Hope?

Fortune editor Nina Easton reports today that Austan Goolsbee, staff director and chief economist of President Obama’s Economic Recovery Advisory Board, has, well, interesting hopes for the the success of the stimulus bill.

“Within six months, for sure, you want to see that the recovery package is doing things.” The University of Chicago economist says he’ll consider the effort successful if the worst scenarios don’t come to pass, “if by the end of 2009 we aren’t looking at GDP numbers that are huge negatives, if unemployment rises to the 8% range rather than the 11% that some are predicting.”

The late and lamented Senator Daniel Patrick Moynihan was famous for, among other things, his analysis that the effects of much government social policy was Defining Deviancy Down. Now the Obama Administration is defining the success of spending several trillion dollars as 1) “doing things” and 2) avoiding “the worst scenarios.”

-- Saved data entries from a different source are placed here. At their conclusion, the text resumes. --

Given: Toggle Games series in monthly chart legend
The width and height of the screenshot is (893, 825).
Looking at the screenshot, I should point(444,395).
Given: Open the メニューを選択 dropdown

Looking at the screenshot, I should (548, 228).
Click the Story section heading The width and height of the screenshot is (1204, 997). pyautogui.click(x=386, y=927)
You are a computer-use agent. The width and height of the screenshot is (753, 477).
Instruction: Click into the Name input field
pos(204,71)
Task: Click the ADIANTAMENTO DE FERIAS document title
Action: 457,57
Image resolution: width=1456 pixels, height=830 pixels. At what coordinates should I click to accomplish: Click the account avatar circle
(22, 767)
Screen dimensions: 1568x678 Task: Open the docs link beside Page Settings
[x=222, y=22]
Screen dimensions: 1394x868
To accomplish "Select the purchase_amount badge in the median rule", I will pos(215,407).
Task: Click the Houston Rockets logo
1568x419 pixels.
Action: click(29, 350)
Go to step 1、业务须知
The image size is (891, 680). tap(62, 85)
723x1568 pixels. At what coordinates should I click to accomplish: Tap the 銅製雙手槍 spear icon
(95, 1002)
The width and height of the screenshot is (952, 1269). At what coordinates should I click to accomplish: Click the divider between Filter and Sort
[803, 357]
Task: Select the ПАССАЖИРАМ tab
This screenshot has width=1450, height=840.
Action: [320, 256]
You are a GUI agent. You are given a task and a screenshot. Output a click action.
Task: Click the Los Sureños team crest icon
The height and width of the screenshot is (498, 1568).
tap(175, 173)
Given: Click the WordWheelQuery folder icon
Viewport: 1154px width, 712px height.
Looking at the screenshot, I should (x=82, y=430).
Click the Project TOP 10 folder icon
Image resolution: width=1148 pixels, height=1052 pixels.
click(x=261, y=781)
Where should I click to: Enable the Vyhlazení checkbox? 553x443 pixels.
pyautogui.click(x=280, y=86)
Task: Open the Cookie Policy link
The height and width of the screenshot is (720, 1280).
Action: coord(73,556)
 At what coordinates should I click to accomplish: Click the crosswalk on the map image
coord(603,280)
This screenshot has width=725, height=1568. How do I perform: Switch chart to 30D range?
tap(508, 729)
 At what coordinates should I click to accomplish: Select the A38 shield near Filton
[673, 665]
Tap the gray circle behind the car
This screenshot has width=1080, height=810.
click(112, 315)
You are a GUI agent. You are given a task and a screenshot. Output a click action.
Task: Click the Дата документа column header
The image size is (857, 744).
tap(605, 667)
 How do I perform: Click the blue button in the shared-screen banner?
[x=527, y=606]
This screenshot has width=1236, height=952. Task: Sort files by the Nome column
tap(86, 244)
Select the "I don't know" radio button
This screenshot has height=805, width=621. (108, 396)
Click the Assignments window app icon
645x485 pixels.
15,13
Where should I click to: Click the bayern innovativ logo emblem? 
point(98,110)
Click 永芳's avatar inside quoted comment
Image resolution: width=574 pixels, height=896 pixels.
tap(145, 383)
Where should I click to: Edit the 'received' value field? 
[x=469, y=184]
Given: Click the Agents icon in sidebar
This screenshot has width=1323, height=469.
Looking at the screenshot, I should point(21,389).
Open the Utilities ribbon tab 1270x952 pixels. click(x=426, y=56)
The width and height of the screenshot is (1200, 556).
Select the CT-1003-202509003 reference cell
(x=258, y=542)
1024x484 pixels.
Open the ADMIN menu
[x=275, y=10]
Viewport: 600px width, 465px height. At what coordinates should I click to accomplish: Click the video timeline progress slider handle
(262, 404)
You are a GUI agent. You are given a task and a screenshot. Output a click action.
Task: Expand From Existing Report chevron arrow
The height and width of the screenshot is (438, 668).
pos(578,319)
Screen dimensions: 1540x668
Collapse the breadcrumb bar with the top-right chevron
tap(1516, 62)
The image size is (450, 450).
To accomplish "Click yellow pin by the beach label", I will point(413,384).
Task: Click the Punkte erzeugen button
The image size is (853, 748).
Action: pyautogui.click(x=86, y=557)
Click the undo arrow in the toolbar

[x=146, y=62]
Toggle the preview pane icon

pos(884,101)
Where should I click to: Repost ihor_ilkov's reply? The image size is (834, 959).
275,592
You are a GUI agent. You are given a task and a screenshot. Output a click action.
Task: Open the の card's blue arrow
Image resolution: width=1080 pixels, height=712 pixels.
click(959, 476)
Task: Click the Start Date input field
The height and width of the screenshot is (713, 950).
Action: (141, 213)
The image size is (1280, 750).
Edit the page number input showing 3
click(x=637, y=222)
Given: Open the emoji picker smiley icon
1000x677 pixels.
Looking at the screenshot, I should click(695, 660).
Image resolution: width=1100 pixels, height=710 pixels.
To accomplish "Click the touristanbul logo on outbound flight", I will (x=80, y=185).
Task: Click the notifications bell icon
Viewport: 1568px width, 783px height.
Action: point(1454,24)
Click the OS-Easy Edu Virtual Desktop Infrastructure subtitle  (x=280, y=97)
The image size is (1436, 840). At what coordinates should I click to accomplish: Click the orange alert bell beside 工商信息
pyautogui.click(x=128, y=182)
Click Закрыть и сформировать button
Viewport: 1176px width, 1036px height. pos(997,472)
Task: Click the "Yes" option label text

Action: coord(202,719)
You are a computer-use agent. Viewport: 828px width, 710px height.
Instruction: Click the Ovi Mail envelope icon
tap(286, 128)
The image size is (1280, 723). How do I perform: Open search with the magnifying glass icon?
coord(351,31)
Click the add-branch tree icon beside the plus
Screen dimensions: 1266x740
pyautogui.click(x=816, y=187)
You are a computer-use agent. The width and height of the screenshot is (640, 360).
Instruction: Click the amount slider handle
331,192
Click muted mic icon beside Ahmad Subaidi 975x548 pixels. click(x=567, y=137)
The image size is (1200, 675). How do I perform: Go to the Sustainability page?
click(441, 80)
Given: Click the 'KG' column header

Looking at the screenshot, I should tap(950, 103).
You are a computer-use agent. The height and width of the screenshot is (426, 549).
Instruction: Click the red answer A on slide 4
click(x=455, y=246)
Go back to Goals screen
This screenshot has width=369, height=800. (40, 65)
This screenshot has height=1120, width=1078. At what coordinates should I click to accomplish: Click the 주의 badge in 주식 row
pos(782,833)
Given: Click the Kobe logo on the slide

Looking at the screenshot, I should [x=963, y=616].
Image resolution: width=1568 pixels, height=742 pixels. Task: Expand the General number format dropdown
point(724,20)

Now that is indeed giving a whole new meaning to Hope!

UPDATE [15 Feb.]

Echoing the Obama administration’s less than rosy predictions about the likely effects of the stimulus bill, White House senior advisor David Axelrod said on “Fox News Sunday” today that “he expects the rise of unemployment to be slowed by the bill’s passage and implementation.”

Hmm. $787 billion, plus an odd $300 billion or so of interest, to slow the rise of unemployment?

More Hope!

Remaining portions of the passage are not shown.